▸ TEXT:
════
TRUE-AHF Prognostic Classification (experimental prototype)
- TRUE-AHF Prognostic Classification — explanation and clinical context
This page implements an experimental prognostic classifier inspired by common predictors used in acute heart failure (AHF) prognostic models: advanced age, low systolic blood pressure, tachycardia, elevated BUN/creatinine, hyponatremia, elevated natriuretic peptides (NT-proBNP), reduced left ventricular ejection fraction, and positive cardiac troponin. These variables have repeatedly been associated with short-term and medium-term mortality in AHF cohorts and are components of widely used tools such as the GWTG-HF and MEESSI-AHF scores. The TRUE-AHF study was a randomized trial testing ularitide in AHF and provided extensive baseline and outcome data, but there is no widely used, published “TRUE-AHF prognostic score” available to clinicians; deriving such a score would require access to the trial dataset and formal model development/validation. This prototype provides an illustrative, transparent weighting of commonly important predictors so developers can (1) replace weights with coefficients from a validated model, (2) recalibrate to local data, or (3) use the structure as a starting point when deriving a score from TRUE-AHF or another dataset.
Reference:
Packer M, et al. Effect of Ularitide on Cardiovascular Mortality in Acute Heart Failure (TRUE-AHF). N Engl J Med. 2017; published report of the TRUE-AHF trial.
Miró Ò, et al. Risk stratification scores for patients with acute heart failure — systematic assessments and comparisons of available tools (reviews of MEESSI, GWTG and others).
MEESSI-AHF and GWTG-HF are examples of validated AHF risk scores; consult original publications and external validations before clinical use.
════
▸ DATA SECTION:
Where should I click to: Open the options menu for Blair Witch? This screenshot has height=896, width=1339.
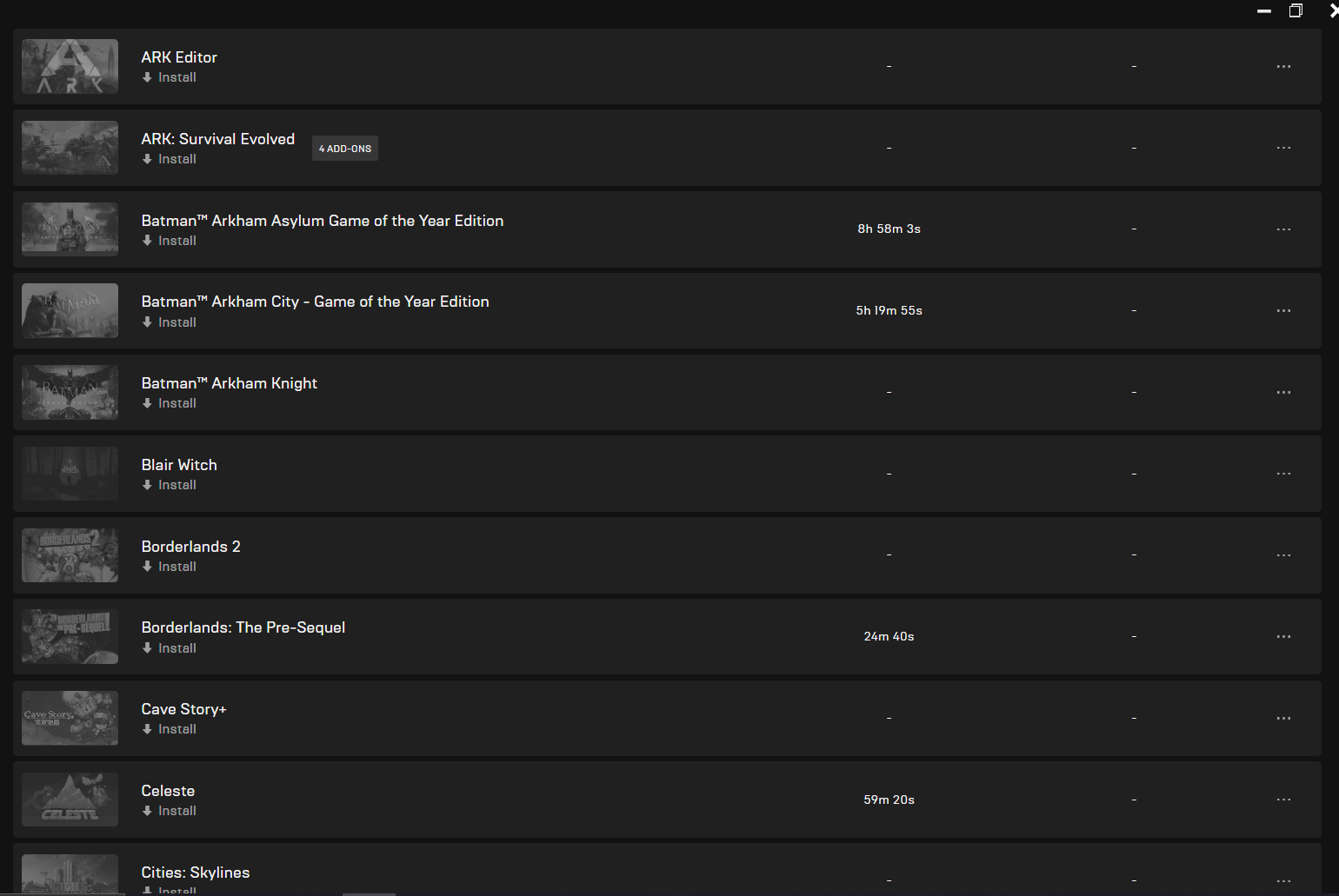point(1283,474)
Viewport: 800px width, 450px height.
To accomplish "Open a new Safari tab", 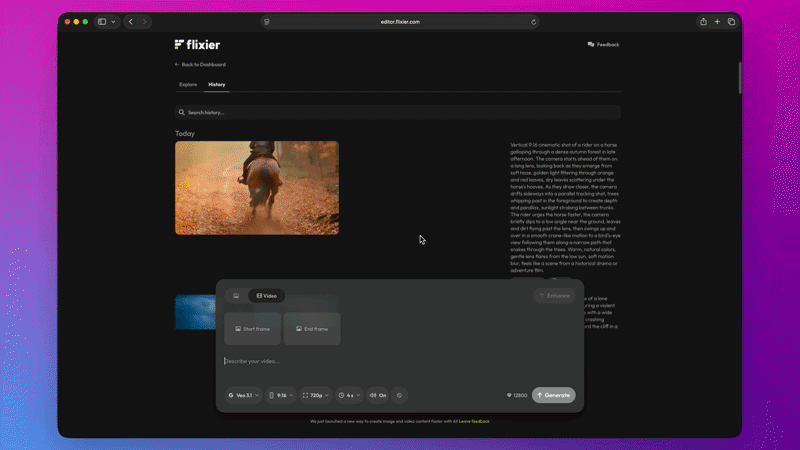I will point(717,21).
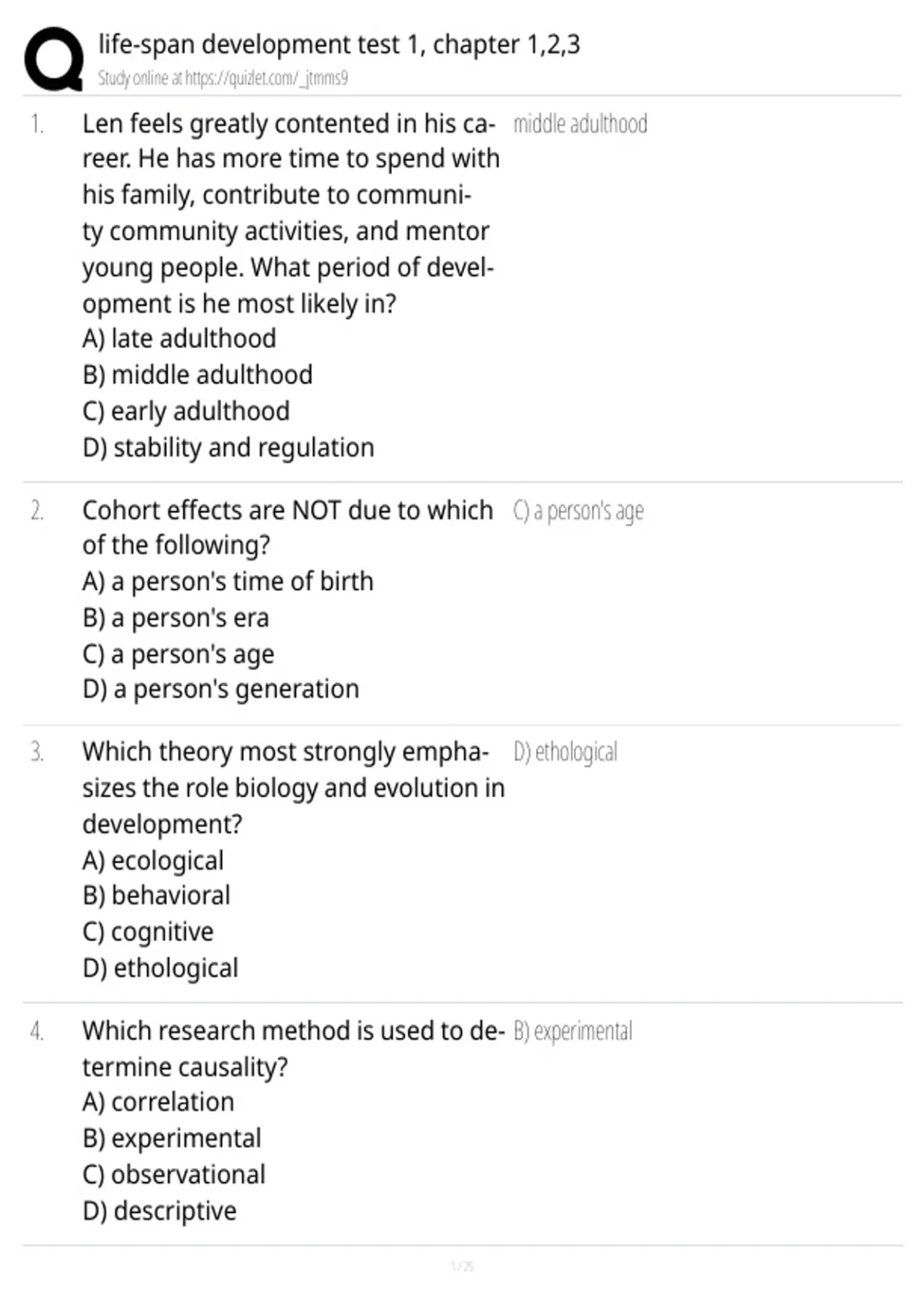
════
▸ EXERCISE PROMPT: List every predictor that the TRUE-AHF classifier page above names as a common predictor in acute heart failure prognostic models.

▸ WORKED SOLUTION:
- Advanced age
- Low systolic blood pressure
- Tachycardia
- Elevated BUN/creatinine
- Hyponatremia
- Elevated natriuretic peptides (NT-proBNP)
- Reduced left ventricular ejection fraction
- Positive cardiac troponin